:: Records for processing
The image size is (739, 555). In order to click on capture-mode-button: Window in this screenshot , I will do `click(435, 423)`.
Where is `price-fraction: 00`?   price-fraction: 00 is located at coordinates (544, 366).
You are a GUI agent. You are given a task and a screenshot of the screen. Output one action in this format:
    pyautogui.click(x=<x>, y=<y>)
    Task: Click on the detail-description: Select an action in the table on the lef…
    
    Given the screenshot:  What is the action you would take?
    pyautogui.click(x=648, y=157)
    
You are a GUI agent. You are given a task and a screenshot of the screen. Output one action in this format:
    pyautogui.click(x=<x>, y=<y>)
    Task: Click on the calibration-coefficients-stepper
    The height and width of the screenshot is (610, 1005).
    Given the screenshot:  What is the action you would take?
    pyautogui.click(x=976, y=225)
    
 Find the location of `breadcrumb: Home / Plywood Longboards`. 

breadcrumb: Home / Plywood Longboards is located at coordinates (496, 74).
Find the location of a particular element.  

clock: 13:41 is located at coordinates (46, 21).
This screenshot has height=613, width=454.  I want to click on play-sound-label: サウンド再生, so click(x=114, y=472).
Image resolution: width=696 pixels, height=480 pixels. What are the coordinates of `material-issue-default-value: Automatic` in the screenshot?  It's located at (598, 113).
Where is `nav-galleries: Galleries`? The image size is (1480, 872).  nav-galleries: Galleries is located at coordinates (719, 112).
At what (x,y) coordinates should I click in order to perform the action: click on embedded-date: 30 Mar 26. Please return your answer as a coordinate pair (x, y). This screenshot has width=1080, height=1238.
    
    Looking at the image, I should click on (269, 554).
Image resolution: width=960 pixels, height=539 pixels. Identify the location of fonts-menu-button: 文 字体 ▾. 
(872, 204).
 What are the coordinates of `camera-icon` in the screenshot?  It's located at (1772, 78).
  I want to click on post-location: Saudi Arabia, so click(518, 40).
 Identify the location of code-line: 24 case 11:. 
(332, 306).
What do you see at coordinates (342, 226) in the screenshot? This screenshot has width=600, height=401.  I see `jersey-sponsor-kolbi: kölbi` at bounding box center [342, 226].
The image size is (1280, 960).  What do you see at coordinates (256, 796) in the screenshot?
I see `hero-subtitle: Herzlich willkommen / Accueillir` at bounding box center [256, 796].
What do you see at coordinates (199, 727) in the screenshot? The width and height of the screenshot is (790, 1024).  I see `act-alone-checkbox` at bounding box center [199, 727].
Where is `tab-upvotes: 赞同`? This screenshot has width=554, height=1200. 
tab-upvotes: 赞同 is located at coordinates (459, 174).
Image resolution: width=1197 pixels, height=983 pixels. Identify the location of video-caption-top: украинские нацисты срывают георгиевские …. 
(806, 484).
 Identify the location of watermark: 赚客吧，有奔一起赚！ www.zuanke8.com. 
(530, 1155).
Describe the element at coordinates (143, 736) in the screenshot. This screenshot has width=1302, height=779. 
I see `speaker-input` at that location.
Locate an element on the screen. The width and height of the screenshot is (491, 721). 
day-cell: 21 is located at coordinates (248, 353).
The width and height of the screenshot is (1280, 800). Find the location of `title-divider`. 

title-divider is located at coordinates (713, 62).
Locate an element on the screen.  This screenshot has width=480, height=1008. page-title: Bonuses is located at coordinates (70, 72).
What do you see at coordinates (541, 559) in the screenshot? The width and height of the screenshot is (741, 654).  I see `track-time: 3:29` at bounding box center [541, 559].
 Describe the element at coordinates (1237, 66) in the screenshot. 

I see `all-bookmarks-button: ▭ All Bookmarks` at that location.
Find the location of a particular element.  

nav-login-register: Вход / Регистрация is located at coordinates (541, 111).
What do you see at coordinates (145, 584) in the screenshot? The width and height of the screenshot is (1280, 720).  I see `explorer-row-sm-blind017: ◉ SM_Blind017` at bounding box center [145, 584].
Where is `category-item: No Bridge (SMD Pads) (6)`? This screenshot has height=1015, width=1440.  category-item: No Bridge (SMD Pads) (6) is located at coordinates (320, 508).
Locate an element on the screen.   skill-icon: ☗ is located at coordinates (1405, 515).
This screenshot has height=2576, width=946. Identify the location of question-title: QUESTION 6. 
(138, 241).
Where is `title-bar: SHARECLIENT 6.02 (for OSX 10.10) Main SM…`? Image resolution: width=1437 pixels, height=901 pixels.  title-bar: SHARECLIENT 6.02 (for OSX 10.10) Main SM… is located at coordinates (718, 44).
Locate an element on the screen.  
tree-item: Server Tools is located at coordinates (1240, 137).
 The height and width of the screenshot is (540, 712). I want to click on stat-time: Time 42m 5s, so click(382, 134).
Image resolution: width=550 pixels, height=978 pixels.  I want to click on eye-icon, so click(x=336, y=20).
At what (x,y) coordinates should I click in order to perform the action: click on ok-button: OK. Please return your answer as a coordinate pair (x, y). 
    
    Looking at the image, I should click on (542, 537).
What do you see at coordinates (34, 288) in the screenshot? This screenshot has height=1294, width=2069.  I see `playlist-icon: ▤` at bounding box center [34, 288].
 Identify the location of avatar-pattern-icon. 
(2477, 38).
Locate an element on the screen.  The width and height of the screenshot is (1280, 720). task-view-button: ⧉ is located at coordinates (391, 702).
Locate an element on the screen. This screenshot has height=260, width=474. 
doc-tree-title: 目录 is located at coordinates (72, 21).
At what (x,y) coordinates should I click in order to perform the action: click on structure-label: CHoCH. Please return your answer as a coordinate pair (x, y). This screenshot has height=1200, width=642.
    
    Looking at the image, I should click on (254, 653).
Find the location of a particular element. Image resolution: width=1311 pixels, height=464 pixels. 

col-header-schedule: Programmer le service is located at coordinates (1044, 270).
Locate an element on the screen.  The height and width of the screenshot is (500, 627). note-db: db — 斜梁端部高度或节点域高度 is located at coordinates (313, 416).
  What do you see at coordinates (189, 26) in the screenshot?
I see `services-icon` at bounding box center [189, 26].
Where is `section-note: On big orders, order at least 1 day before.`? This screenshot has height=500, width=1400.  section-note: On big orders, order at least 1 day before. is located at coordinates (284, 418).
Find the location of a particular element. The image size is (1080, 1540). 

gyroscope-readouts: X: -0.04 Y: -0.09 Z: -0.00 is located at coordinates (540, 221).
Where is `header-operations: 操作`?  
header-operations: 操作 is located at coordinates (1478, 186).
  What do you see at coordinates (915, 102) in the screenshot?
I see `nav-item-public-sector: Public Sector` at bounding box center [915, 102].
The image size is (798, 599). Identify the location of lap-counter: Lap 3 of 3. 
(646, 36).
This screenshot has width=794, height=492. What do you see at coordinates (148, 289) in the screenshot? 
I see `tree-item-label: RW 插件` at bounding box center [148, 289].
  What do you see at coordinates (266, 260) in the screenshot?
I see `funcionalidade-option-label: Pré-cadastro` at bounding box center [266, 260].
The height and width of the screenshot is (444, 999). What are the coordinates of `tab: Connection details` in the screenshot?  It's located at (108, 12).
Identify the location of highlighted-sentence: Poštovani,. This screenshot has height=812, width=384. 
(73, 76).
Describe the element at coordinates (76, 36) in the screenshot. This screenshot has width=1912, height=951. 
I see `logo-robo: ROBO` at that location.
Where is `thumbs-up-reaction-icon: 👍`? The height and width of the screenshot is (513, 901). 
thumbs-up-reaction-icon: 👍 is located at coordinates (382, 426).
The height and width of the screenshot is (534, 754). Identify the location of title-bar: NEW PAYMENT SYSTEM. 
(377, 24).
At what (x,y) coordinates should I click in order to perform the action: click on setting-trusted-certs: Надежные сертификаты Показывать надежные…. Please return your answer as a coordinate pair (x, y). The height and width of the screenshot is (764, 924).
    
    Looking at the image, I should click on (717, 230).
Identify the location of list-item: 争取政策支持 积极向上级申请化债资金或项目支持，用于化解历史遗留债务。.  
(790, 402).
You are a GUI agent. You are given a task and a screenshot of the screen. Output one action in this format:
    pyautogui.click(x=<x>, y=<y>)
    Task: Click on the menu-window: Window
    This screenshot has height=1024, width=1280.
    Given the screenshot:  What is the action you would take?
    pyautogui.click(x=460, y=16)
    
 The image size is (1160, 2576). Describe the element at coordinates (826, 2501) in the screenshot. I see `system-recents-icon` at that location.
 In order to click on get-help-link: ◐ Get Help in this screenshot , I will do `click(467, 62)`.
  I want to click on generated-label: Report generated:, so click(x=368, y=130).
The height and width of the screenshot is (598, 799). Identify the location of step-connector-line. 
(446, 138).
::::
Copy the stretch of the records above from the line containing "at (1772, 78)." through the line containing "tab-upvotes: 赞同 is", both included, with no changes.

 What are the coordinates of `camera-icon` in the screenshot?  It's located at (1772, 78).
  I want to click on post-location: Saudi Arabia, so click(518, 40).
 Identify the location of code-line: 24 case 11:. 
(332, 306).
What do you see at coordinates (342, 226) in the screenshot? This screenshot has width=600, height=401.  I see `jersey-sponsor-kolbi: kölbi` at bounding box center [342, 226].
The image size is (1280, 960).  What do you see at coordinates (256, 796) in the screenshot?
I see `hero-subtitle: Herzlich willkommen / Accueillir` at bounding box center [256, 796].
What do you see at coordinates (199, 727) in the screenshot? The width and height of the screenshot is (790, 1024).  I see `act-alone-checkbox` at bounding box center [199, 727].
Where is `tab-upvotes: 赞同`? This screenshot has width=554, height=1200. 
tab-upvotes: 赞同 is located at coordinates (459, 174).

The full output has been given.